With its first album in 1972, Bush and the somewhat revolving cast of New Grass Revival stretched the boundaries of bluegrass with their rock ’n’ roll attitude, long hair, extended jams and adaptations of rock tunes, bringing a new audience to the music. “I was always a rock ’n’ roll fan; I played electric guitar in high-school rock bands. We were all interested in rock, but my love of the mandolin drew me to bluegrass—that and the whole lifestyle, the camaraderie amongst all the bands. That doesn’t really exist anywhere else.”
A National Junior Fiddle Champ at ages 15, 16 and 17, Bush is equally adept on both electric and acoustic guitar. But the mandolin has always been his primary instrument, and he’s taken it to places Bill Monroe never dreamed. Crackling with electricity, his joy and unsurpassed musicianship infects everyone on stage and in the crowd. If Sam is there, it’s a party. In a single live set, he’s liable to cover artists as diverse as Monroe, Bach, Freddie King, The Commodores and Bob Marley.
After New Grass Revival’s break-up, Bush’s energies went into a variety of projects: touring with Emmylou Harris, Lyle Lovett, Béla Fleck and the Flecktones; producing and playing on records; recording the Strength in Numbers project (a one-off collaboration with Jerry Douglas, Fleck and other fusion luminaries); creating instructional videos; and recording several excellent solo records. His latest, King O My World, features one of the strongest ensembles he’s ever worked with—drummer Chris Brown, bassist Byron House and guitarist Brad Davis, along with former New Grass guitarist Jon Randall, keyboardist Reese Wynans, Larry Atamanuik and Andrea Zonn.
The musical selection is what you would expect from a Sam Bush album. There are three instrumental tracks, “Bananas,” “Mahavishnu Mountain Boys” and the fiddle tune “Puppies N’ Knapsacks.” There’s an energetic romp through the Grandpa Jones chestnut “Eight More Miles to Louisville,” the tongue-in-cheek “Bless His Heart,” and even a tribute to baseball great Ozzie Smith.

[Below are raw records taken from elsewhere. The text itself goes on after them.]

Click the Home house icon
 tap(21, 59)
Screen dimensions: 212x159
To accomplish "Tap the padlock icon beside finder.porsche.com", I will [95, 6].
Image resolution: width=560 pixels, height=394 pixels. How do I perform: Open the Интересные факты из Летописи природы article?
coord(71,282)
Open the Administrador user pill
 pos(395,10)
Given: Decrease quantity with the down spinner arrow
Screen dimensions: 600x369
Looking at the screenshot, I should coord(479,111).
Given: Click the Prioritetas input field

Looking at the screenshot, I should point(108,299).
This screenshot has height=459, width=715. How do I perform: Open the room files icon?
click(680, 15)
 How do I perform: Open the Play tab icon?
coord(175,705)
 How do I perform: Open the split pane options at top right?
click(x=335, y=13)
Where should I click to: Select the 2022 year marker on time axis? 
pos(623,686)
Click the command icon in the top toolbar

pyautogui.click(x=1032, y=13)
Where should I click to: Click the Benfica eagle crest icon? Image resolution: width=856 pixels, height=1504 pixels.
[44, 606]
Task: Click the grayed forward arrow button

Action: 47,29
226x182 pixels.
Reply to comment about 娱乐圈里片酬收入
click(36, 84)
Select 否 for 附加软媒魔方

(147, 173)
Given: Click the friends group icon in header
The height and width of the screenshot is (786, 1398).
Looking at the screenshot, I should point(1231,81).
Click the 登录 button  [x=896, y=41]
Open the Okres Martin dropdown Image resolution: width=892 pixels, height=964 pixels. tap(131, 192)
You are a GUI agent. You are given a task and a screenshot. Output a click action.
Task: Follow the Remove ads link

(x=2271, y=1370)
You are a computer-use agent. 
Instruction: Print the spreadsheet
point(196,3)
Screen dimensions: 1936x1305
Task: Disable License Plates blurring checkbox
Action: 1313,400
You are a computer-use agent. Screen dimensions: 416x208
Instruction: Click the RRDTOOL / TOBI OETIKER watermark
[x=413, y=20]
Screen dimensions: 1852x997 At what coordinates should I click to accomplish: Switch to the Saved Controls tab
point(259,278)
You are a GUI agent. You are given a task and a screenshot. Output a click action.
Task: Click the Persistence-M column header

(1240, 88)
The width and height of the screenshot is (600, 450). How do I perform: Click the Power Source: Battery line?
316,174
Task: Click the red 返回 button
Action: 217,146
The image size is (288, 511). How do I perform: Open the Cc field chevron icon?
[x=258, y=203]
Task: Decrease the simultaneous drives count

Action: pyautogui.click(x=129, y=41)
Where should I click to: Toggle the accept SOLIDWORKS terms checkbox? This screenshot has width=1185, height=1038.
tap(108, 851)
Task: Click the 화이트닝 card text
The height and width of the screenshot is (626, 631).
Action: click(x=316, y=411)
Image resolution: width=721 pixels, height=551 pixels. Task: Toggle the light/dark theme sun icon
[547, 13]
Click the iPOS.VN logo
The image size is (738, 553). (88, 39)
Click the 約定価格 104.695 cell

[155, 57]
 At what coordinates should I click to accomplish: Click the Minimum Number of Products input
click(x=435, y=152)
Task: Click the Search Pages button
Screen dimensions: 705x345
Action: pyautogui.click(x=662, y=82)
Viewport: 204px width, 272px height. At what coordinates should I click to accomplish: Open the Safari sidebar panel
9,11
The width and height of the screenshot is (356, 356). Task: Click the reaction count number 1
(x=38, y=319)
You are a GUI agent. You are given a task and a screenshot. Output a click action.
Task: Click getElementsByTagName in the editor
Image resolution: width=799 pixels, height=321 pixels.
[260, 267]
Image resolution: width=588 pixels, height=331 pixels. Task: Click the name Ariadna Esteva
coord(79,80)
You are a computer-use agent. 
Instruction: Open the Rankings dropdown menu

So what’s left for Sam Bush? “I’ve been so lucky, getting to play with Doc Watson. When I was a kid sitting out in the audience, I never thought I’d ever get to sit on stage as his contemporary. I would like to someday be able to play with Eric Clapton, other than that, my main priorities are to continue to improve and to keep having birthdays—especially to keep having birthdays.”